Introduction
Lung cancer is the leading cause of cancer‑associated mortalities
worldwide[1]. Non-small cell lung
cancer (NSCLC) accounts for 70-80% in all lung cancer cases
[2]. Despite significant advances in
diagnosis and treatment, the prognosis of lung cancer is still poor,
with an overall 5-year survival rate of only
15%[3], making it one of the most
deadly cancers in humans. In nowdays, chemotherapy has become the most
commonly used treatment for lung cancer. However, chemotherapy has
numerous adverse effects, including Multiplesystem multiple organ damage
including Circulatory system, blood system, digestivesystem. Therefore,
there is an urgent need for High effective and low toxic drugs for lung
cancer treatment.
Norcantharidin (NCTD), a less-toxicity anabolic hormone analogue
(CTD),is found in mylabris. Pharmacological studies have showed that
CTD’s application is limited by gastrointestinal and urinary tract side
effects [4]. A demethylated derivative of CTD, Norcantharidin
(NCTD), was synthesized (Figure 1A) to replace CTD to reduce toxic side
effects while still retaining the efficacy of CTD. Currently, NCTD has
been widely used in China as an anti-tumor treatment. NCTD is more toxic
to cancer cells than normal cells, which is different from traditional
chemotherapy [5], Making this compound a potential for anticancer
therapeutics. The NCTD has been showed to be related with apoptosis in
sorts of cancers .Yet, the relationship between non-small cell lung
cancer (NSCLC) and NCTD has not been thoroughly elucidated, although
NCTD is involved in autophagy, the molecular mechanism is poorly
understood.
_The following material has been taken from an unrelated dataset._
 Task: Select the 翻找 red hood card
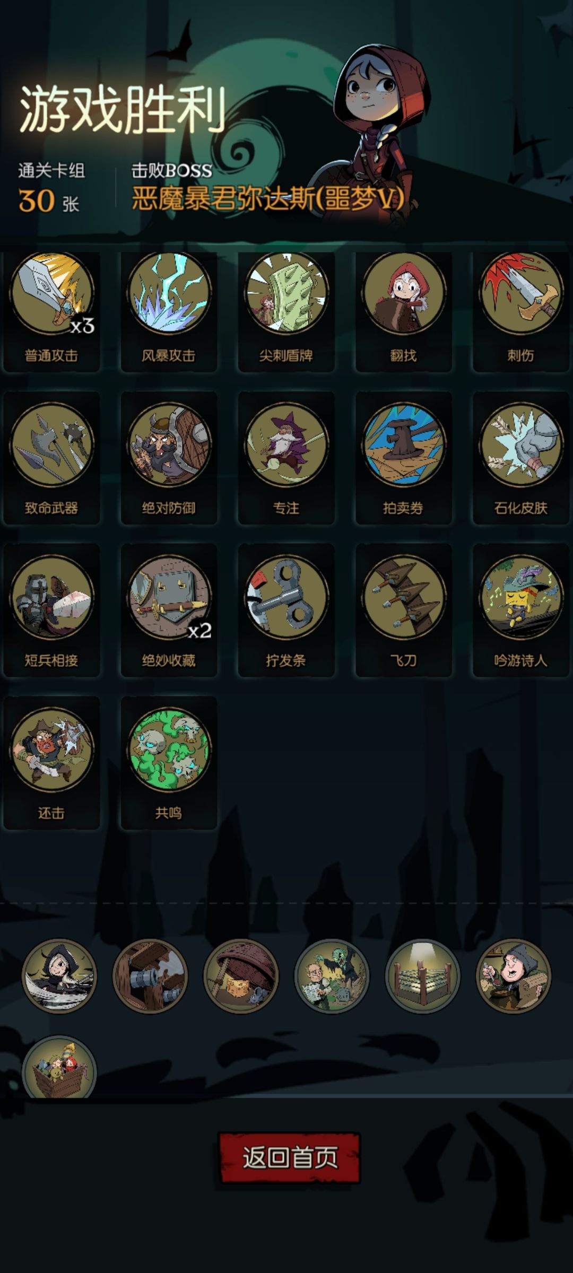[x=403, y=311]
Previous studies have shown that autophagy plays an
important role in the development of malignant tumors. Mitochondrial
depolarization is a crucial early event in mitochondria[6].The
mitophagic process is initiated to maintain cell line survival, but if
cell is excessively damaged, mitophagy can also cause cell death[7].
In our study, we found that NCTD induced a decrease in the membrane
potential of mitochondria (ΔΨm), activated AMPK and inhibited the
PI3K/Akt/mTOR Molecular pathway, induced mitophagy and autophagy in A549
cells, and subsequently caused mitochondrial-dependent apoptosis.